Once you find the line with "The width and height of the screenshot is (1179, 680).", transcribe it and all the lines that follow to the end of the data, exactly as written; skip any pictures.

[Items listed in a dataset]
Segment Open

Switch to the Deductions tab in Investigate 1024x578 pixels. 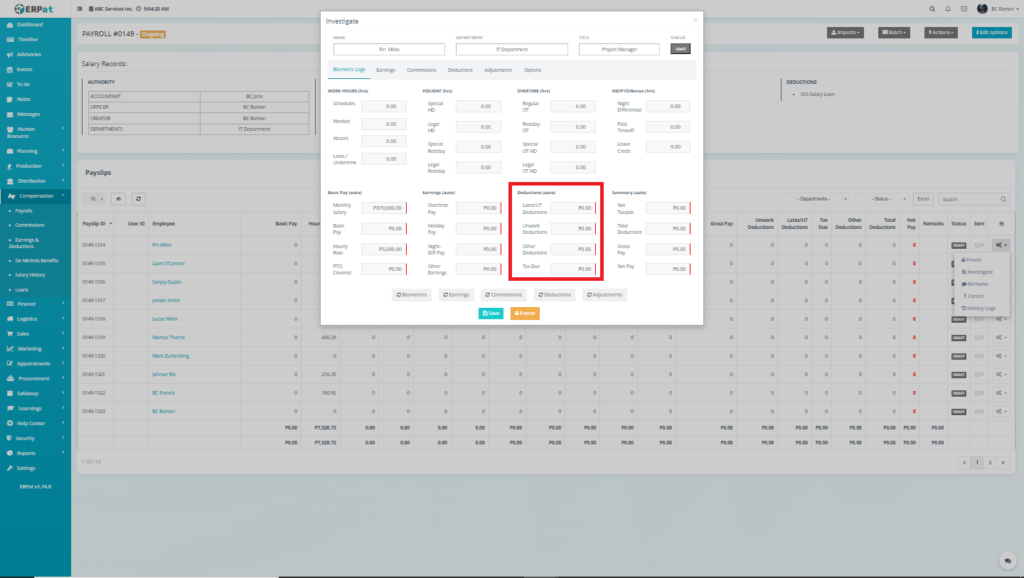[x=460, y=70]
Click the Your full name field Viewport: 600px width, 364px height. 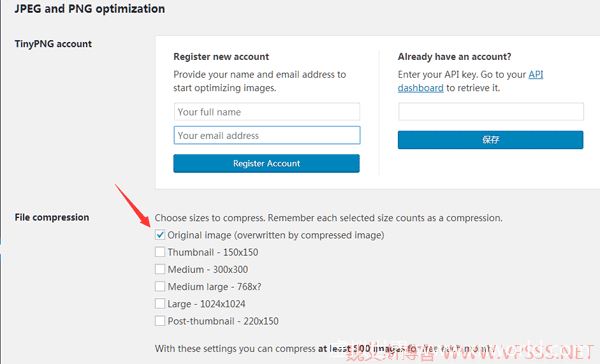click(267, 112)
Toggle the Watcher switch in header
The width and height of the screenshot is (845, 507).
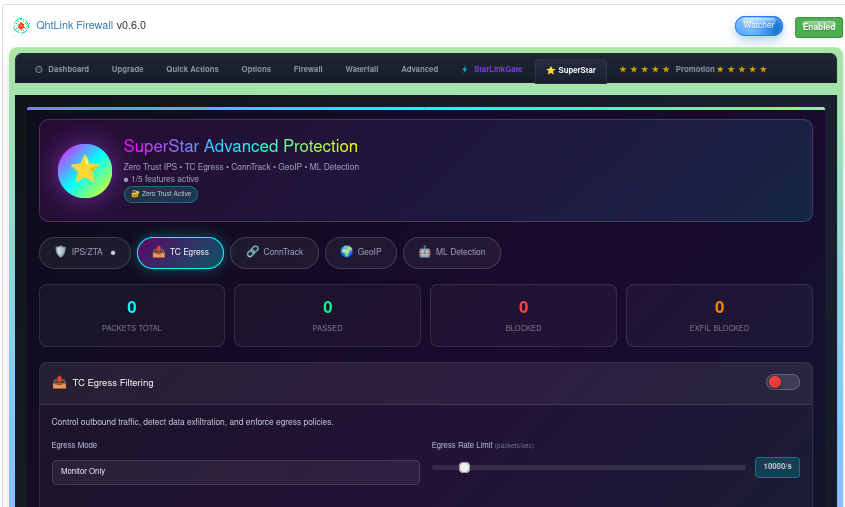click(759, 26)
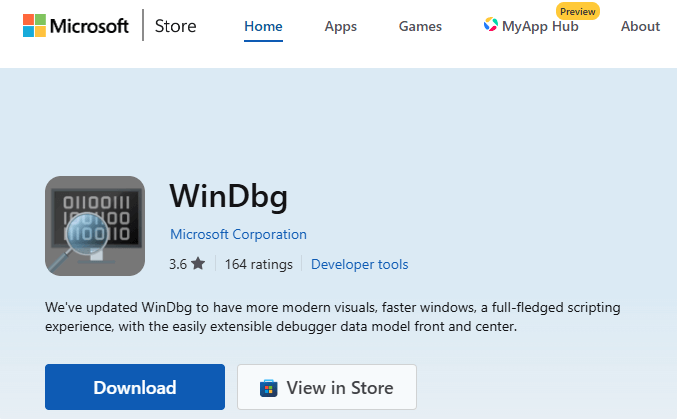This screenshot has width=677, height=419.
Task: Click the WinDbg title heading
Action: [228, 195]
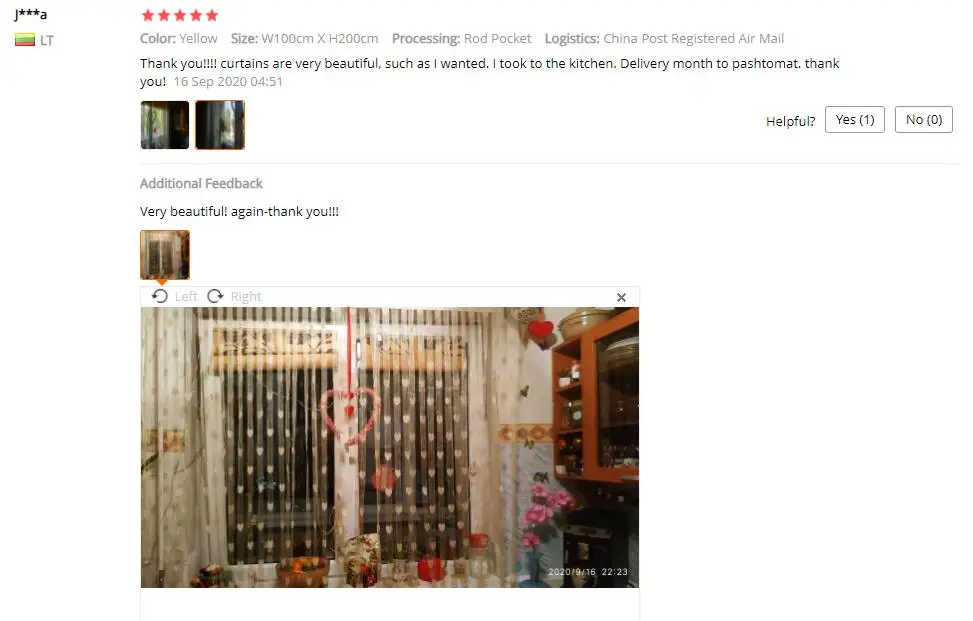Viewport: 973px width, 621px height.
Task: Click the Helpful? label
Action: tap(791, 121)
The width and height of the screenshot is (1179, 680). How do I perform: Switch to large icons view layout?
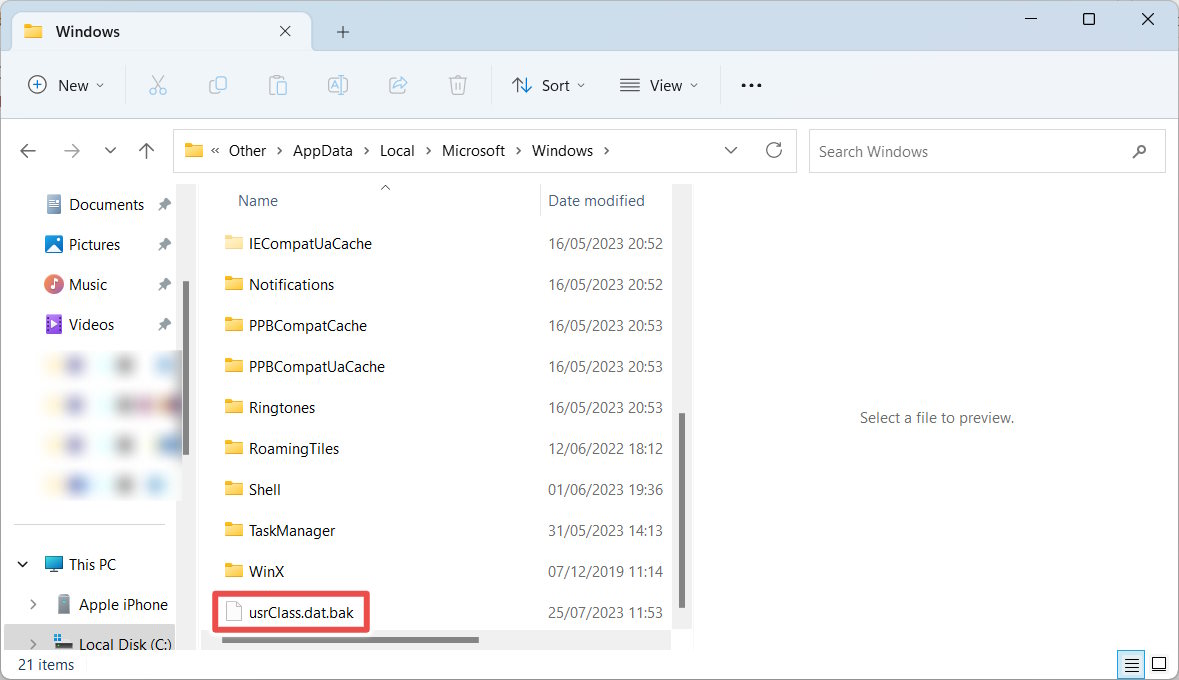coord(1159,664)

Segment Closed

**TASK SOLUTION:**
The width and height of the screenshot is (1179, 680). How do I perform: Switch to large icons view layout?
coord(1159,664)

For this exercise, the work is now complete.